Farrah Sarafa


Farrah Sarafa is an Arab-American poet, scholar, and cultural activist based in Manhattan. She is best known for her work as an anti war poet and professor. She is of Palestinian and Chaldean descent.

Biography

Born to a Palestinian mother and a Chaldean father, post colonialism, occupation and human rights inform her research and social justice activism.
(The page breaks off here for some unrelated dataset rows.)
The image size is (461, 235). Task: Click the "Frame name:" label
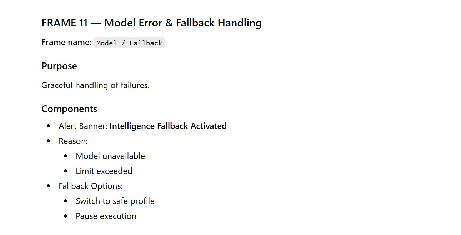pyautogui.click(x=66, y=42)
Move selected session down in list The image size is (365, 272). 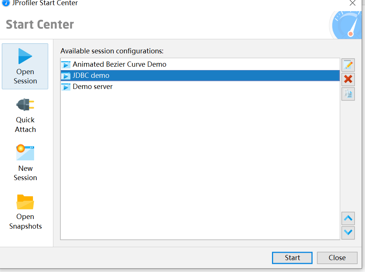coord(348,232)
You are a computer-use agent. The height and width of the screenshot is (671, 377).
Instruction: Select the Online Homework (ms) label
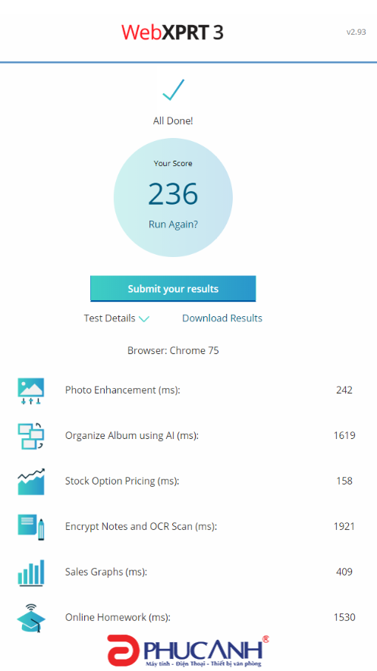click(x=118, y=617)
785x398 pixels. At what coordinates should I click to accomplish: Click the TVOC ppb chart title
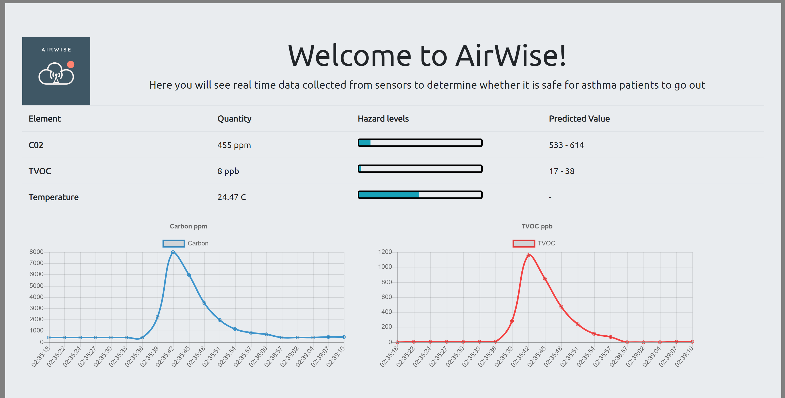point(537,226)
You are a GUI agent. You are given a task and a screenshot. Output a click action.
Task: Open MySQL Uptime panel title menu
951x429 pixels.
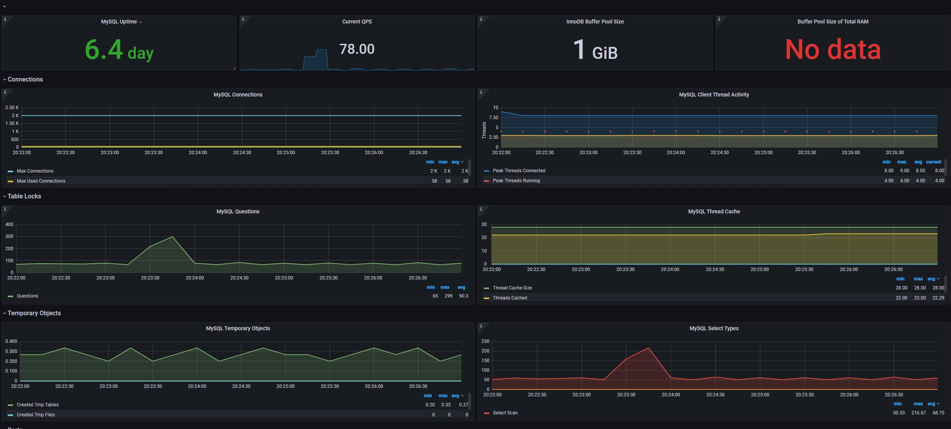pos(119,22)
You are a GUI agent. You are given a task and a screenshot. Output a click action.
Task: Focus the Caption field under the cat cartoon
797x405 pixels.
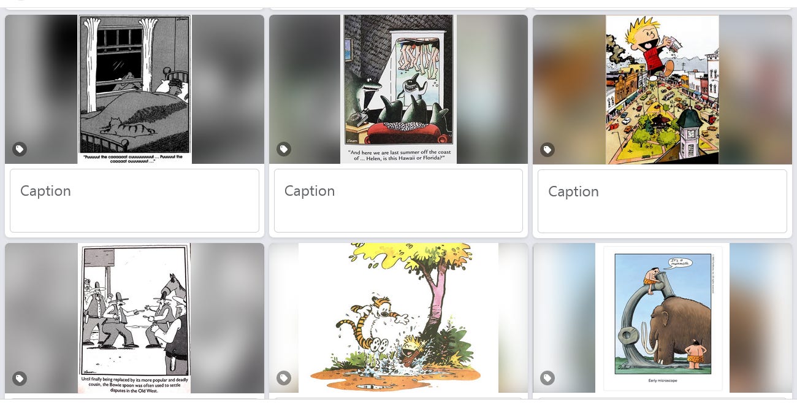[x=134, y=201]
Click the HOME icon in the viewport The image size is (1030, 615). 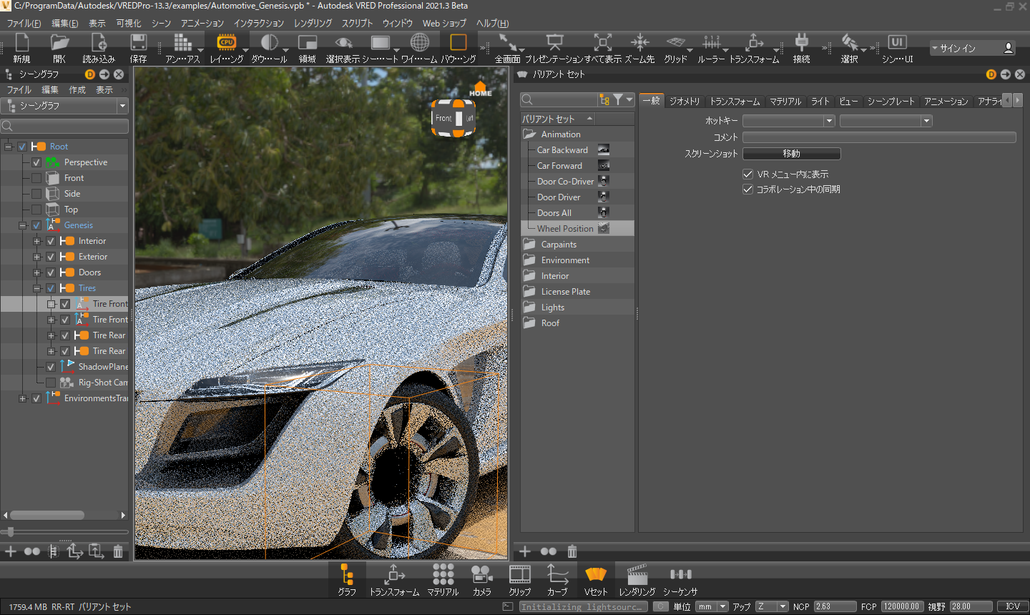click(x=480, y=89)
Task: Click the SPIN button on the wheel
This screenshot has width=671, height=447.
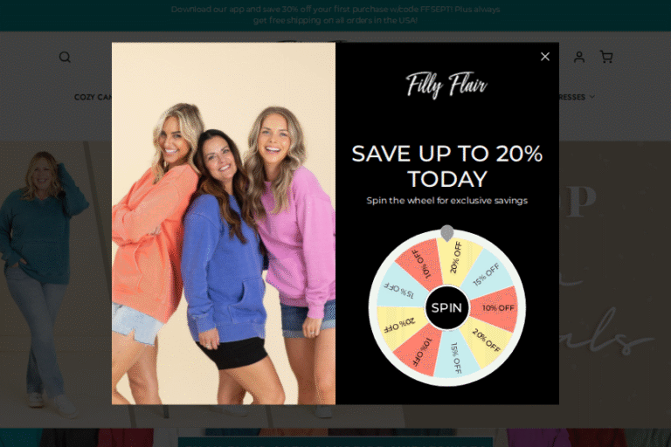Action: point(446,307)
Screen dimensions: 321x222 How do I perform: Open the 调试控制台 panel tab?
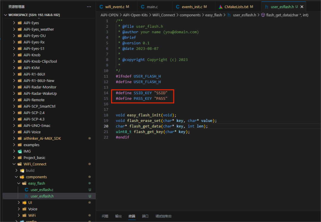click(163, 216)
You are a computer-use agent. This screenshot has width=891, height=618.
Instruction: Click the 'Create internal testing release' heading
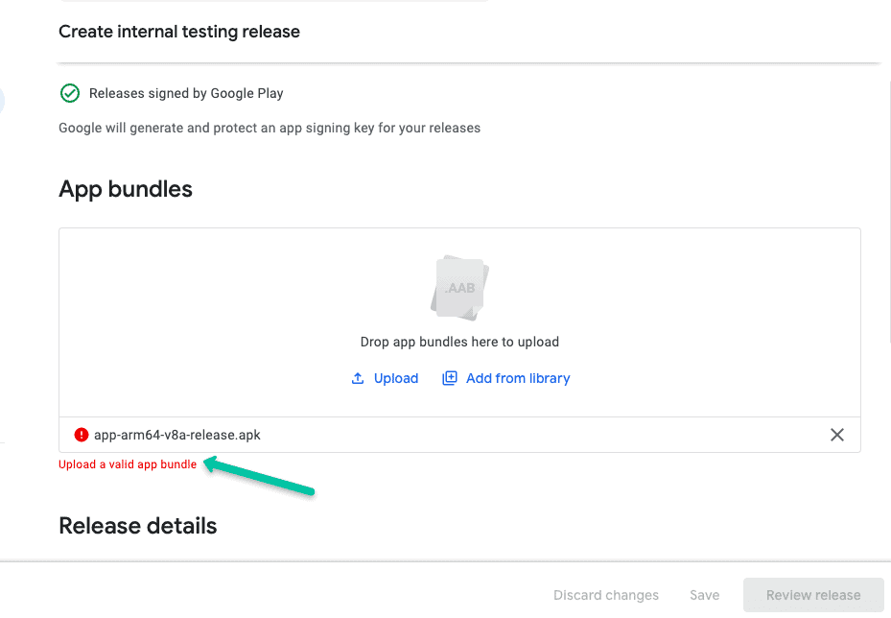pyautogui.click(x=179, y=32)
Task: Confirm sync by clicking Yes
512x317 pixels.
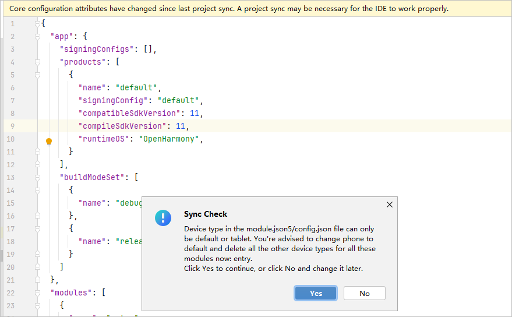Action: 316,293
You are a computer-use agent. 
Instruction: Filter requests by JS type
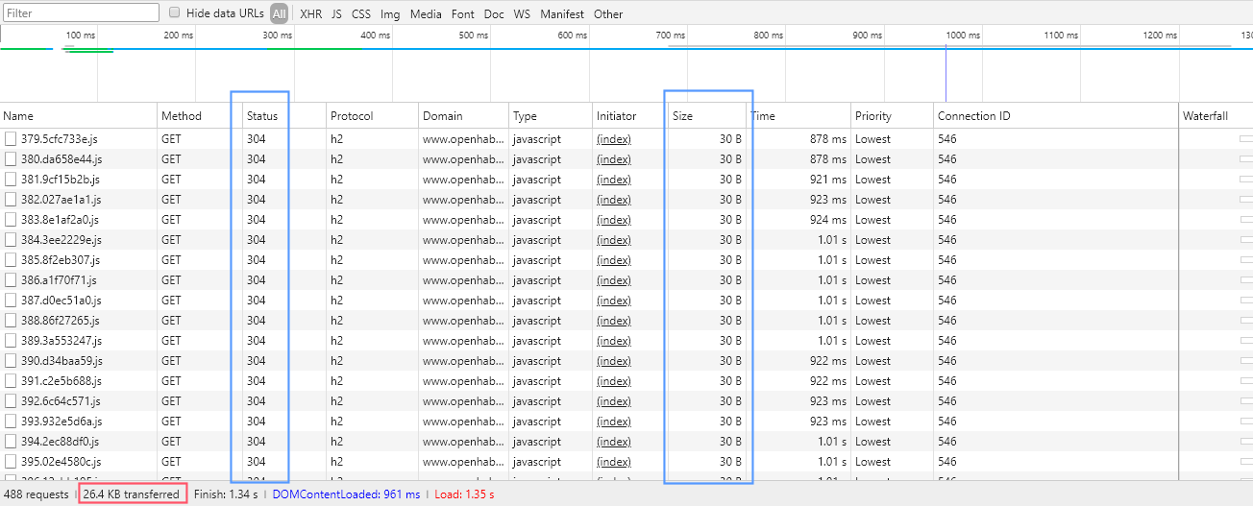coord(336,13)
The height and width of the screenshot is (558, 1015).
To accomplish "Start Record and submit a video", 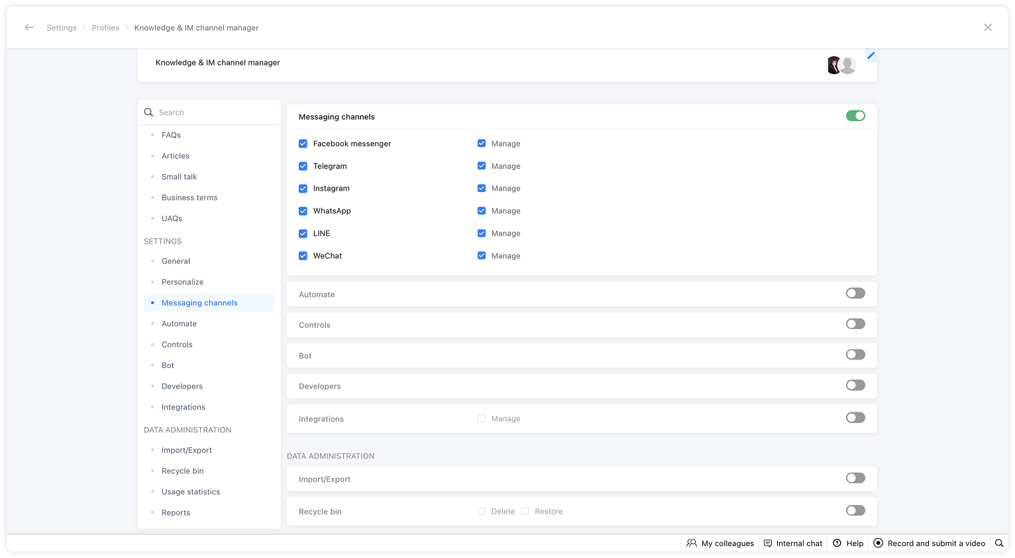I will tap(929, 543).
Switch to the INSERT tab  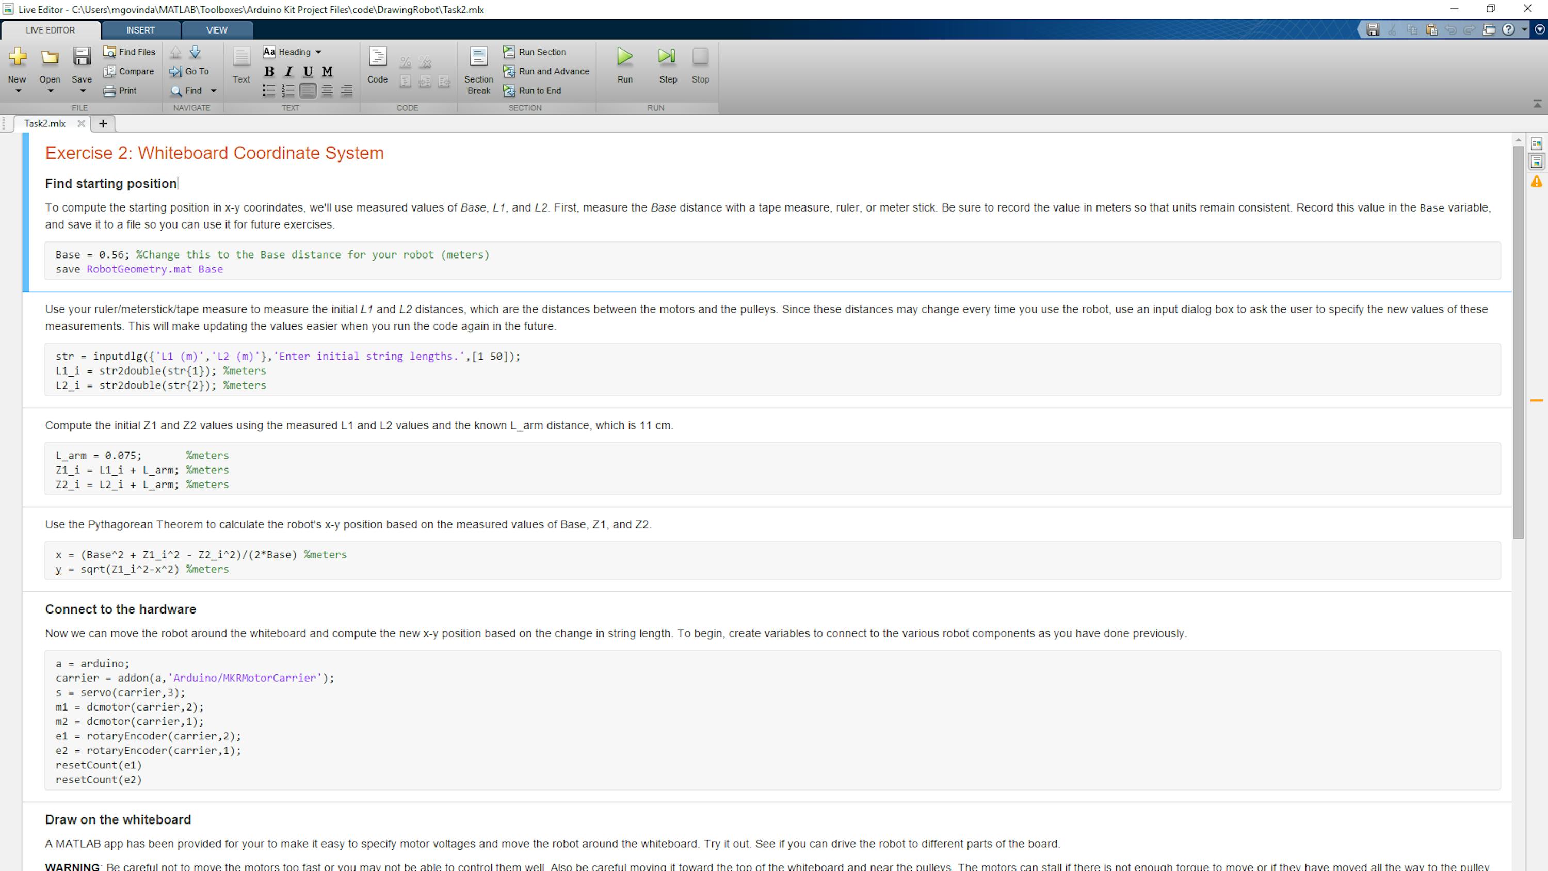141,30
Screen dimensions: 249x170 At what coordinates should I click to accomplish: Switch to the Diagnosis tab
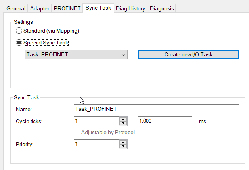point(161,8)
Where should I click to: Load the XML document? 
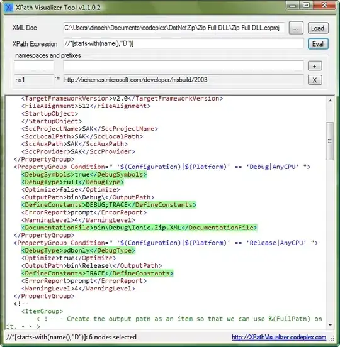coord(318,28)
Her notable academic research on North African-French diaspora- Re-writing Algerian Nationalism Through the Discourse of the Woman was published by the University of California Santa Cruz Press in 2006. She spoke on “Growing up Iraqi in the United States” at Boston College and won the Marjorie Rappaport Hopwood award for her poem “Olive.” Her poems “Palestine Fig”, first published in Arabesques, “Let the Land Choose”, “Warfire”, “The Dead Sea”, and “Blood, Sand, and Tears of a Young Boy” have been featured in various magazines, anthologies and textbooks. Inspired by Edward Said’s work on Orientalism, postcolonial studies and Comparative Literature, Sarafa worked under his tutelage at Columbia University to obtain a master’s degree in 2009. She is now Professor of Literature and Modern Languages at Pace University.

Awards and recognition

Sarafa was the recipient of a SLS Summer Writing Scholarship and Grant, a second place Marjorie Rappaport Award, and earned 2nd place in the Chistell Writing Contest for “To my Brother” and received the Hopwood Award for her poem "Olive". Her poems have appeared in publications including Ascent Aspirations Magazine, Avatar Review, Frigg Magazine, Litchfield Review, Cerebration, Foliate Oak, Diagram, Feile-Festa, mediterranean.nu, Tablet Review, and Voices in Wartime. Sarafa’s work as a writer and columnist for Blackbook, Arte Fuse, GreenandSave, the Village Voice, NYArt Beat, Scallywag & Vagabond culminated in her founding Fractyll Culture Magazine. Based on the notion that ‘culture is a fractal’, whose various spokes melodically amount to literature, travel, art, fashion, health, race and music, it underscores industry pioneers, red carpet events and grassroots movements.